# SOURCE PASSAGE:
---

We had a belief that Aaron Bassler had committed that burglary, and we had a bloodhound go to that area. The bloodhound was aware of Bassler’s scent. We had a stabilized item that had Bassler’s scent on it.
The bloodhound pointed to a trail, and led the handler in a direction away from where we thought [Bassler] was. That changed our tactical planning for the next day. The next day, the swat team members were sent out.
A three-man swat team from Sacramento was near the base of a redwood tree when they witnessed Bassler walking towards them at a very fast pace. It was almost like a fast sport walk, that kind of walking-with-a-purpose kind of walk. As I said earlier, the assault rifle was in his right hand and he was looking. No words were spoken, no announcement was given, but the Sacramento team fired and killed Aaron Bassler.
RWT: At the time of the press conference announcing this incident, you cited a legal precedent where something similar took place. What can you tell me about that?
ALLMAN: Well, the Garner vs. Tennessee decision basically has been given to us by the U.S. supreme court. It says that if law enforcement believes that the escape of an individual, a felon, is going to compromise public safety, law enforcement can use lethal force to stop that person.
The Tennessee vs. Garner decision was something that was discussed. It was discussed at briefings, and we clearly said that if you find Bassler sleeping or walking without a gun or if he shows any signs of not being able to be dangerous, let’s arrest him.
But we certainly weren’t going to force law enforcement to put themselves in any more harm’s way than they already were by yelling something at him, and having Bassler literally jump four feet into the woods and being lost again.
RWT: I think it’s fair to say that you folks did what you had to do to bring that situation to a conclusion, but there was some ill will in the community afterwards. I recall seeing some letters to the editor referring to the incident as "Allman’s Ambush," and I always wanted to ask you how you felt about that.
ALLMAN: I haven’t seen anything about "Allman’s Ambush," but I will tell you that we realized after the incident that we had spoken much more on how we were going to get this guy arrested than we had spoken about if he is shot.
We hadn’t spent as much planning for the shooting as for the arrest. We were counting on arresting him and transporting him to jail and getting him to court - these were meetings that we had had. "When we arrest him, this is what we’re going to do." This wasn’t a "shoot-to-kill" order - this was a situation where public safety was being compromised. We’d had two absolutely innocent victims viciously murdered through no fault of their own, they were actually out doing their jobs.
This person, and yes I believe he was mentally ill, was still on the loose and we were on day 36 of trying to find him and trying to bring this to resolution. Nobody was given any kind of shoot-to-kill orders; nobody was given a green light. Law enforcement officers who were trained and who had experience were told to go out and do their jobs, and this is how it ended up.

---

# TASKS AND EXERCISES:
[1] Answer these questions using the interview above, one line each:
(a) How many members made up the swat team from Sacramento?
(b) Which U.S. Supreme Court decision does Allman name?
(c) On which day of the search for Bassler did the shooting take place?
[2] Condense the paragraph of the interview that begins "The Tennessee vs. Garner decision was something" into a single shorter sentence that keeps its main facts.
[3] Reproduce the part of the interview starting with "ALLMAN: I haven’t" and going on through "he is shot.".

---

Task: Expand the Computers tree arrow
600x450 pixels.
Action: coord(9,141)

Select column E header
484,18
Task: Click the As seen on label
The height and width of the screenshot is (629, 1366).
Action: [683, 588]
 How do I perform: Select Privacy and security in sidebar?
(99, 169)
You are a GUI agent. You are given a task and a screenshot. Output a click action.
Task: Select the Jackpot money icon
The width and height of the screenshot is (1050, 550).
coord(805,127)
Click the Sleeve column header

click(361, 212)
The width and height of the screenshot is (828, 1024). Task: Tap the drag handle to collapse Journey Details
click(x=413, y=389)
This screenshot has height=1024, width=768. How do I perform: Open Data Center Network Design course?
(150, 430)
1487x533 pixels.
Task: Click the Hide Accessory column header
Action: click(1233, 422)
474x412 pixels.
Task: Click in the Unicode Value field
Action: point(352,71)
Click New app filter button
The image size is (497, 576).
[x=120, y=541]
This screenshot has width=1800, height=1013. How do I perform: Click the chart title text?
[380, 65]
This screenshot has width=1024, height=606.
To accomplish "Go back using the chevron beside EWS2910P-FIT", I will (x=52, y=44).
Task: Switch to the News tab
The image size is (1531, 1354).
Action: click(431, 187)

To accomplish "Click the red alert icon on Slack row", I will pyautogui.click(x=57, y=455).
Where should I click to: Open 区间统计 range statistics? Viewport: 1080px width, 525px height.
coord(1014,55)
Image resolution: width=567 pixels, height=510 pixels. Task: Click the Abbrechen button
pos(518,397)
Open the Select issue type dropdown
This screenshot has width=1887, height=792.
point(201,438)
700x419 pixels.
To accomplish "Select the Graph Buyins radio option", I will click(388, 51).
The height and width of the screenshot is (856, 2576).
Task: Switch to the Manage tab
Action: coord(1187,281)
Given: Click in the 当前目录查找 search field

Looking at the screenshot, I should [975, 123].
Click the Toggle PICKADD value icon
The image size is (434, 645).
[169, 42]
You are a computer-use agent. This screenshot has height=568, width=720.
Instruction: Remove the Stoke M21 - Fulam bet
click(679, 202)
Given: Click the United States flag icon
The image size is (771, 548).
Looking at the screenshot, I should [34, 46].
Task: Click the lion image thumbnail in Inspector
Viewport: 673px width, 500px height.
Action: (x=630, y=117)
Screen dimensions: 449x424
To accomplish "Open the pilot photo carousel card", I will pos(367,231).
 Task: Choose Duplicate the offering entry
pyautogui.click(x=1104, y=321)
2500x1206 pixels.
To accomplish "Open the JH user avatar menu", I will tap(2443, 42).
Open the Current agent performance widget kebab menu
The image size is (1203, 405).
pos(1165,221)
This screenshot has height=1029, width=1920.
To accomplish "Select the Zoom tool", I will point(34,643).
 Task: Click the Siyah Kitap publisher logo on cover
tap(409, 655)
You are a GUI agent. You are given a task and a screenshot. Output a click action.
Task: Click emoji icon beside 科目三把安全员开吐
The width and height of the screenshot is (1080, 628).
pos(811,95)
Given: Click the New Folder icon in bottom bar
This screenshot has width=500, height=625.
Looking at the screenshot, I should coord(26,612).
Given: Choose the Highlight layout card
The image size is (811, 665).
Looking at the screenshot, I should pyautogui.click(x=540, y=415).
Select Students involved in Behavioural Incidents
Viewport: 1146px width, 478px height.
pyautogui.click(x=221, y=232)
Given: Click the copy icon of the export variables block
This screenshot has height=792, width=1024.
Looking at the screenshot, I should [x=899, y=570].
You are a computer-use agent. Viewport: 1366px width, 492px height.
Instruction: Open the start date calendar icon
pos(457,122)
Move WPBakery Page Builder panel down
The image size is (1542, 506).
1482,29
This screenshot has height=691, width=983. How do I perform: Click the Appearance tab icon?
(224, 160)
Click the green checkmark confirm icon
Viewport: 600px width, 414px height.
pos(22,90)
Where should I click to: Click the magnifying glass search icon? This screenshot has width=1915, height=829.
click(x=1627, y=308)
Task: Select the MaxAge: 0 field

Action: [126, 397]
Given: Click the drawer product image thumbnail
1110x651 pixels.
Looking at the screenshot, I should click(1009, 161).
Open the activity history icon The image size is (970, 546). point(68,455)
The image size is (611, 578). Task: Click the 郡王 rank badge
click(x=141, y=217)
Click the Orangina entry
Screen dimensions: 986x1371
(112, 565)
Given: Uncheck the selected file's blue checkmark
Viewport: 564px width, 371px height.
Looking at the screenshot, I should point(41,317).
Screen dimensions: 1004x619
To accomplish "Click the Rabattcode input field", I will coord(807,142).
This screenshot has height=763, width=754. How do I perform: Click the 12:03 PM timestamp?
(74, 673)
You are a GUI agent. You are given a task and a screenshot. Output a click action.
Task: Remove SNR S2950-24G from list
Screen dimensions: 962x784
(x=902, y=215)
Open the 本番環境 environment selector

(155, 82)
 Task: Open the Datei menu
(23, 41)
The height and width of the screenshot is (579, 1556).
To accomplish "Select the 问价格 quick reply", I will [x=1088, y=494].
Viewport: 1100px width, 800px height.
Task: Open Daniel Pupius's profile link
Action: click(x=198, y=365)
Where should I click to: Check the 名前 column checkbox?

---

# TASK-BY-TASK ANSWERS:
[1]
(a) Three.
(b) Garner vs. Tennessee (also called Tennessee vs. Garner).
(c) Day 36.

[2] The Tennessee vs. Garner decision was discussed at briefings, where officers were told to arrest Bassler if they found him sleeping, walking without a gun, or otherwise showing signs of not being dangerous.

[3]
ALLMAN: I haven’t seen anything about "Allman’s Ambush," but I will tell you that we realized after the incident that we had spoken much more on how we were going to get this guy arrested than we had spoken about if he is shot.